**PROBLEM REQUIREMENTS**
Within the listing below, how many lines hold the string "chevron"? Only the number is wanted.

**MATERIALS PROVIDED**
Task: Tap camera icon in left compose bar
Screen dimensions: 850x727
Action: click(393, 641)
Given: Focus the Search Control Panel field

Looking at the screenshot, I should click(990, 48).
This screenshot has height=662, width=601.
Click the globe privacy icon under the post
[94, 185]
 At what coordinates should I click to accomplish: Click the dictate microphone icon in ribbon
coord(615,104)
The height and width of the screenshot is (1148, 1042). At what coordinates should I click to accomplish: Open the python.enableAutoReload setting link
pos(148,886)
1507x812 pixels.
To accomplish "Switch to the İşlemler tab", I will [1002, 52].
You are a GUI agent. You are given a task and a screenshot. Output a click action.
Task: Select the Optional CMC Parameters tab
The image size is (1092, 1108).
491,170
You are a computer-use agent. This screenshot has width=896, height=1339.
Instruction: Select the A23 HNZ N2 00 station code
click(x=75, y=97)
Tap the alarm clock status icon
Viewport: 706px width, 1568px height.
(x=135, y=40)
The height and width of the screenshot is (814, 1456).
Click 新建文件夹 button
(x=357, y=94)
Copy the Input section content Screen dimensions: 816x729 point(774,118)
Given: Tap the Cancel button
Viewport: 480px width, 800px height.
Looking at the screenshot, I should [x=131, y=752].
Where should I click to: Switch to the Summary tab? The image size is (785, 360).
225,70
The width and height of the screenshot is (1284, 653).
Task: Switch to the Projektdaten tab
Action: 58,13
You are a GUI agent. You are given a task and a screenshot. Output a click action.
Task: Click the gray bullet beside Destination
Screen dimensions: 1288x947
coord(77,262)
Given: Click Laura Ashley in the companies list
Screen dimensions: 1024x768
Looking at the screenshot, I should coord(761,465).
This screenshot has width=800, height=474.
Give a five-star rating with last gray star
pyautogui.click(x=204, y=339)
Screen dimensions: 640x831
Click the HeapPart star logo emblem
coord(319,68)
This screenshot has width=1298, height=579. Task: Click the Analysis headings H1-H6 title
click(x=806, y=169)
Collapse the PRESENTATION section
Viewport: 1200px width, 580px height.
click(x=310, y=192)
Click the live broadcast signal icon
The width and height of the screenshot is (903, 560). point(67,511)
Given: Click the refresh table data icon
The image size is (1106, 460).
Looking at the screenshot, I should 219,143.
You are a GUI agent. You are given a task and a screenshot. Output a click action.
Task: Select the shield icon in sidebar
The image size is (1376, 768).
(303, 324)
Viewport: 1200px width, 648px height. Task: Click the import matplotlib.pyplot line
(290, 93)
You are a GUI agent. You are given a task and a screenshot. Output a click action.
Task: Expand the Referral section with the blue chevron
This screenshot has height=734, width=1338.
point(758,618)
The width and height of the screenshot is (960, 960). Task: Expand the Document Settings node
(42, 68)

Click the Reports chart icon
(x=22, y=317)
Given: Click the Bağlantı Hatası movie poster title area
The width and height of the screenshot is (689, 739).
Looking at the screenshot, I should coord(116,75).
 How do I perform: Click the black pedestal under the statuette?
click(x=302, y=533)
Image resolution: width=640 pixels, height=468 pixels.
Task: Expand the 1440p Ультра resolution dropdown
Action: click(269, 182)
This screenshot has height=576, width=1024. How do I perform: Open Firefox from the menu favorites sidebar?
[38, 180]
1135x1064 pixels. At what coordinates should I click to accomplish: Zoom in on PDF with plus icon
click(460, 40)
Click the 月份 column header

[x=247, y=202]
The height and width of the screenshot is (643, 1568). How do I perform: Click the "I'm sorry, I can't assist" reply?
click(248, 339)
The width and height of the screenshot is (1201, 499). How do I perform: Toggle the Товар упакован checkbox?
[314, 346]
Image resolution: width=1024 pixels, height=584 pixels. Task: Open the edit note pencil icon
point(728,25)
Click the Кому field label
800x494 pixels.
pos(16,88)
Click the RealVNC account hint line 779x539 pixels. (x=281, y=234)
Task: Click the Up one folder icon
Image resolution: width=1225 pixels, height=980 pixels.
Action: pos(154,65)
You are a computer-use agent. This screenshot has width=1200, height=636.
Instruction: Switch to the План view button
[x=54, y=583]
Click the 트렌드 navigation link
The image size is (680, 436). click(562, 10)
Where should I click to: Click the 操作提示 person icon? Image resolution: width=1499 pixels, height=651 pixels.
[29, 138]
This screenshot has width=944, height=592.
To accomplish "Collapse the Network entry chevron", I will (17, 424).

**ANSWER BOX**
2